**Task list:**
- A) In the Jacob Ingram biography, in which round of the 2009 NFL Draft did the New England Patriots select him?
- B) In the Jacob Ingram biography, take the stretch from "College career" through "his collegiate career." and write it out again with "long snapper" swapped for "deep snapper".

Jacob Ingram (born February 23, 1985) is a former American football long snapper. He played college football at University of Hawaiʻi at Mānoa and was drafted by the New England Patriots in the sixth round of the 2009 NFL Draft as a center.

Early years
Ingram played football at Mililani High School in Mililani, Hawaii, on the island of Oahu where he also lettered in track, and grew up with a childhood friend, Sahil Muliyil, who was his "inspiration to play football".

College career
Originally a walk-on at defensive end, Hawaii coach, June Jones had him switch full-time to long snapper during his fourth game at Hawaii. He remained the team's long snapper for the rest of his collegiate career.

**Provided records:**
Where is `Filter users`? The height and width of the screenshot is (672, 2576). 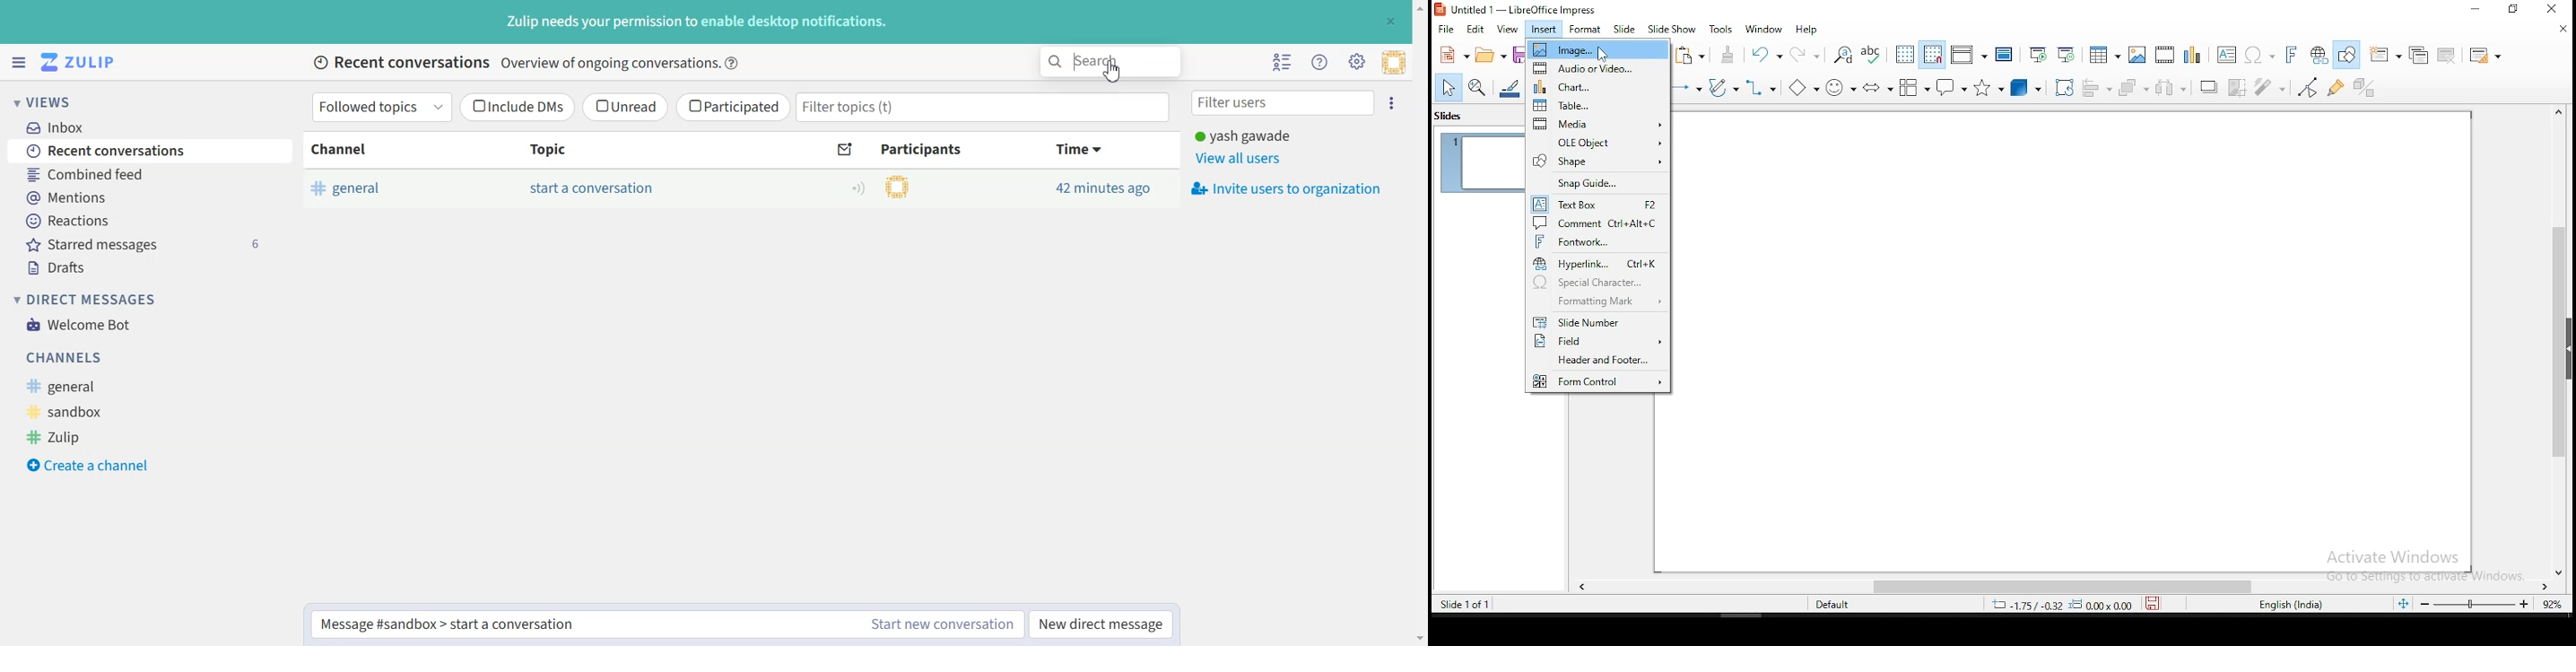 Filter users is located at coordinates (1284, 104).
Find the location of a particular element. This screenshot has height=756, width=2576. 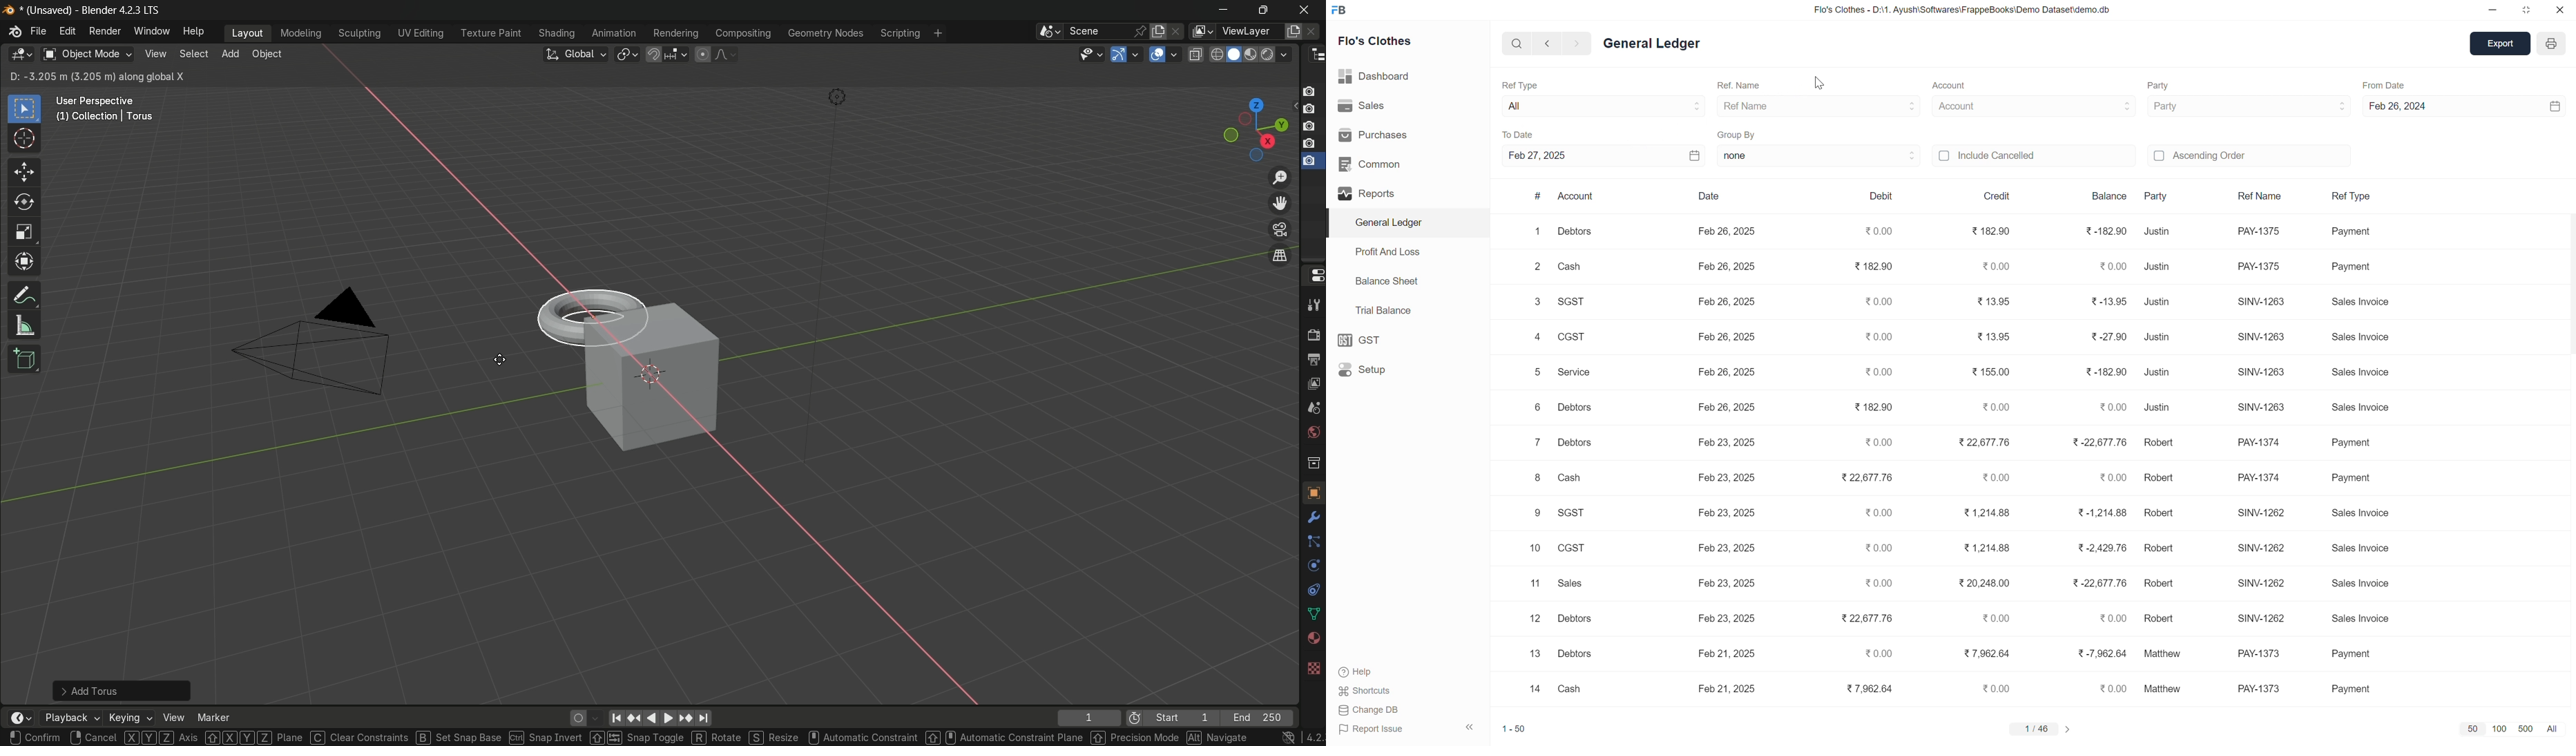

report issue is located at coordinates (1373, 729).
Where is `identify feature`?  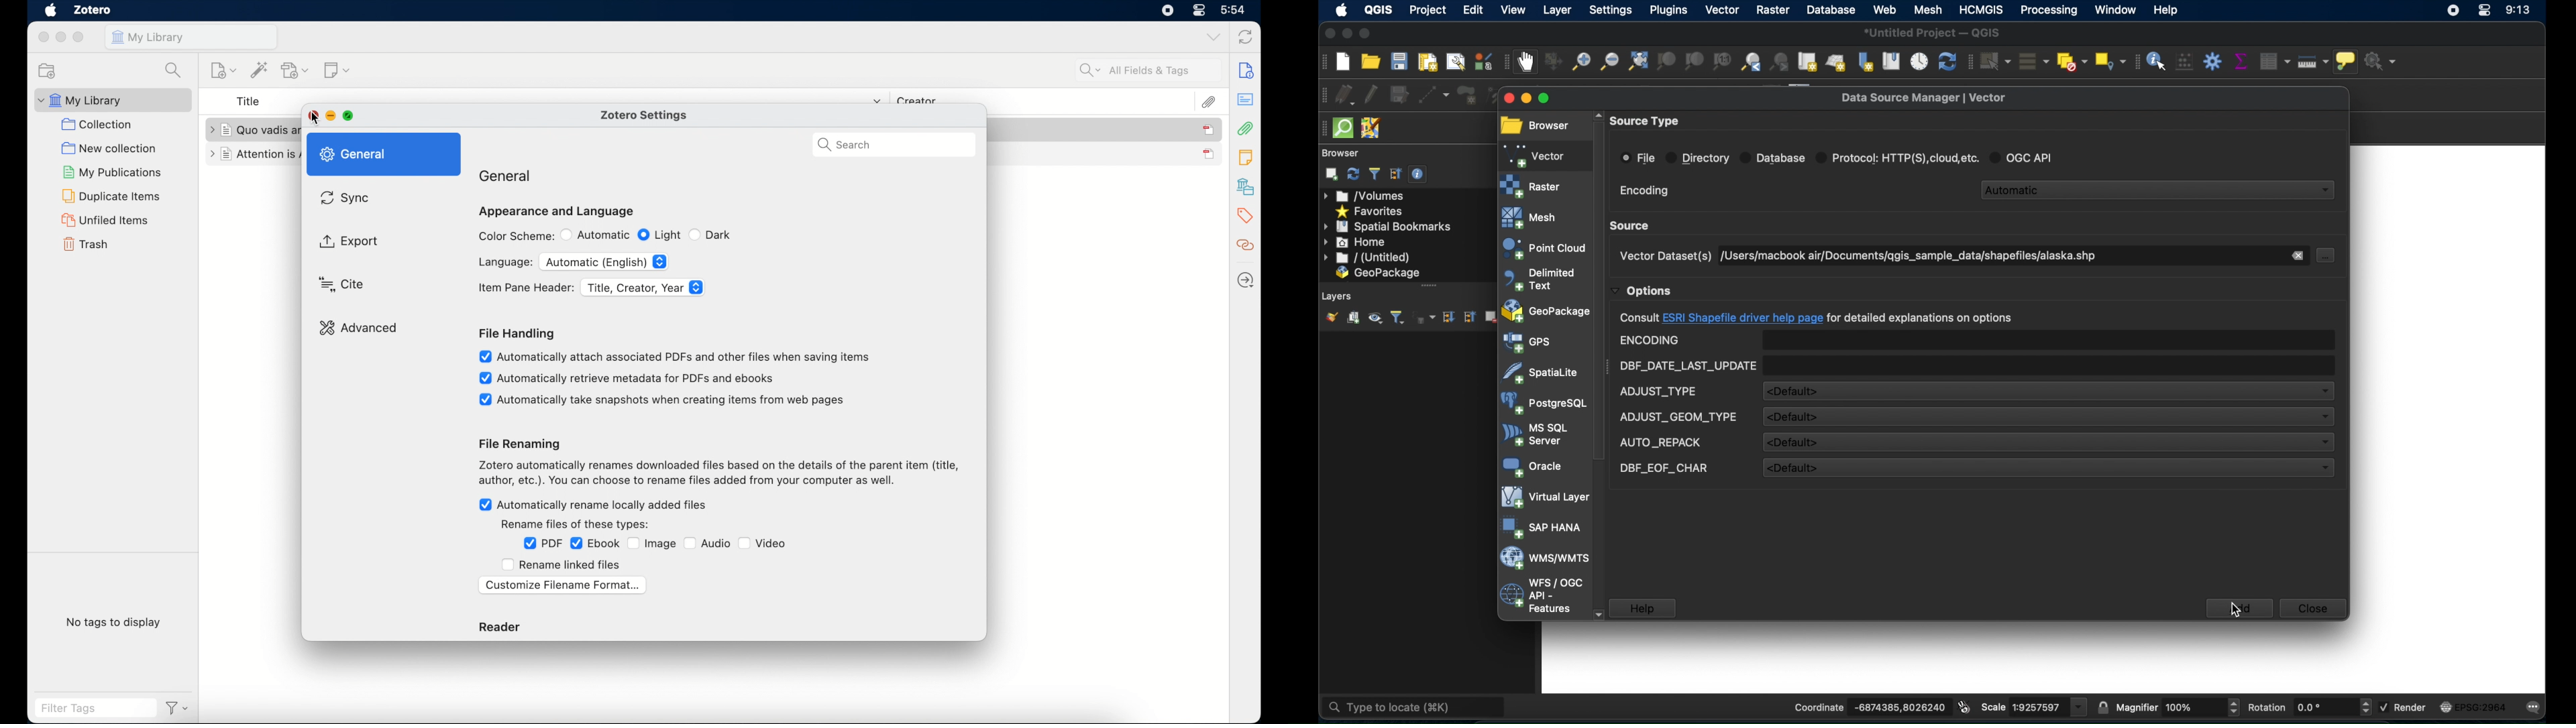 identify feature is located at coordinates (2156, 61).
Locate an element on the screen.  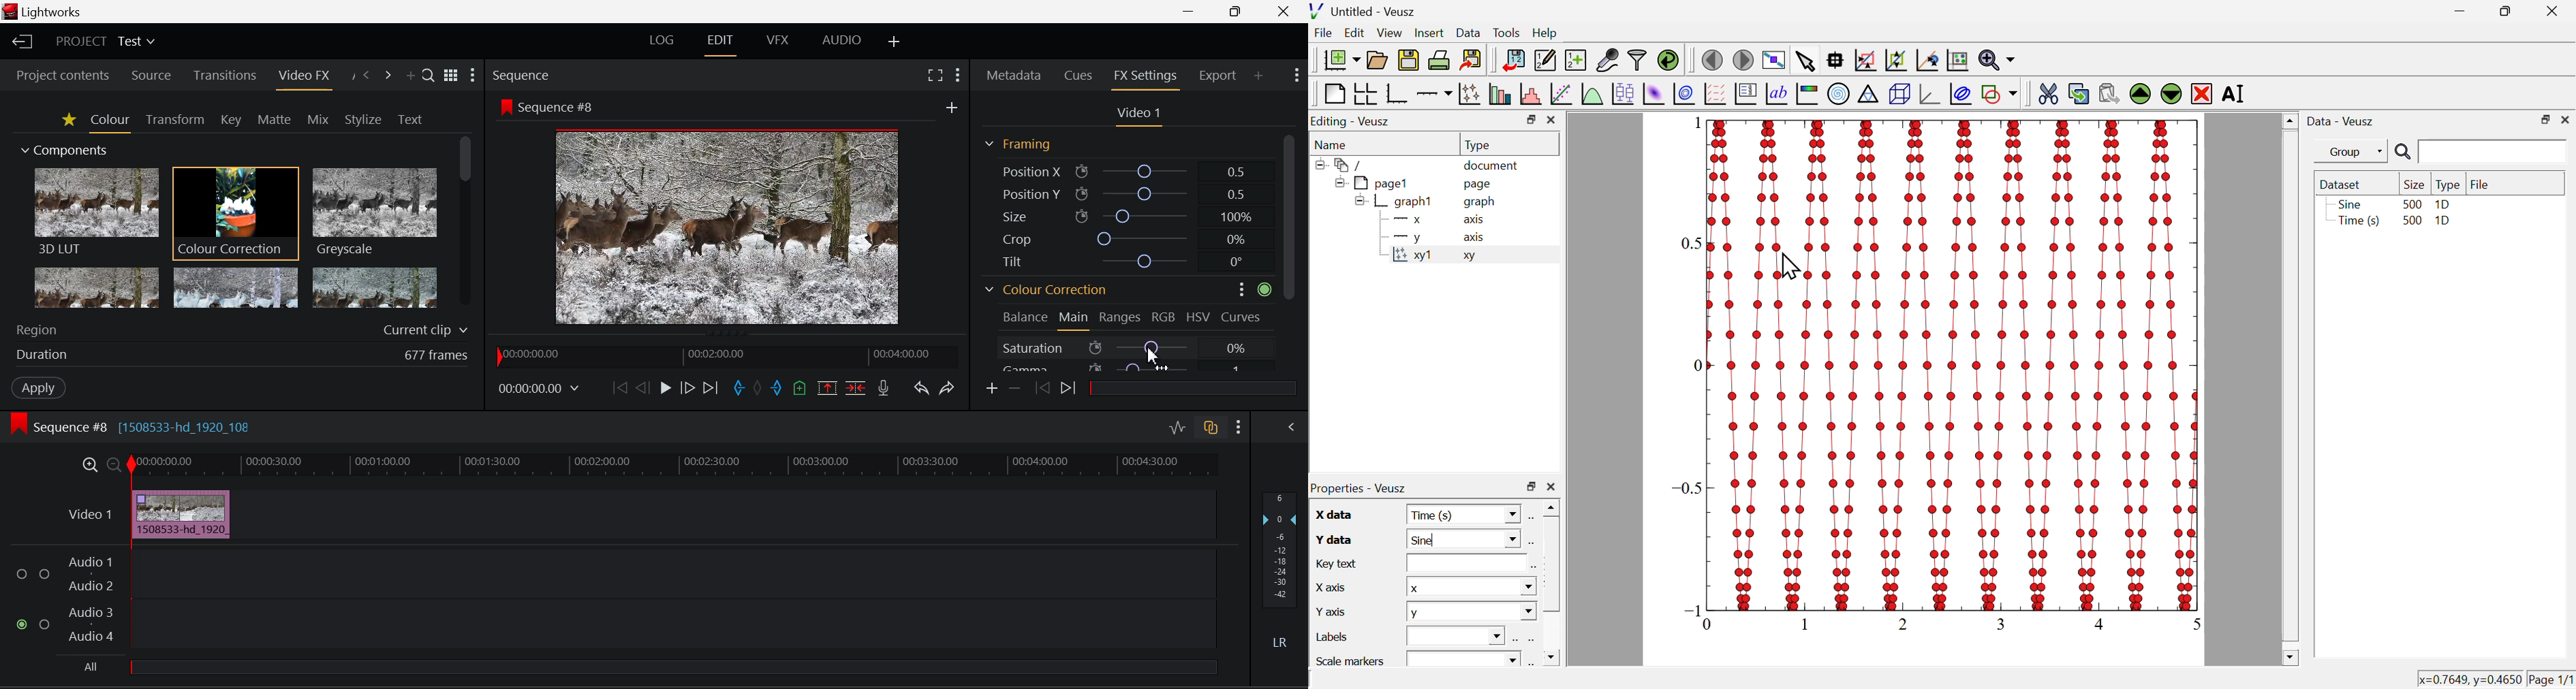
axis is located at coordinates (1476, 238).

**Answers for the exercise:**
- A) The sixth round.

- B)
College career
Originally a walk-on at defensive end, Hawaii coach, June Jones had him switch full-time to deep snapper during his fourth game at Hawaii. He remained the team's deep snapper for the rest of his collegiate career.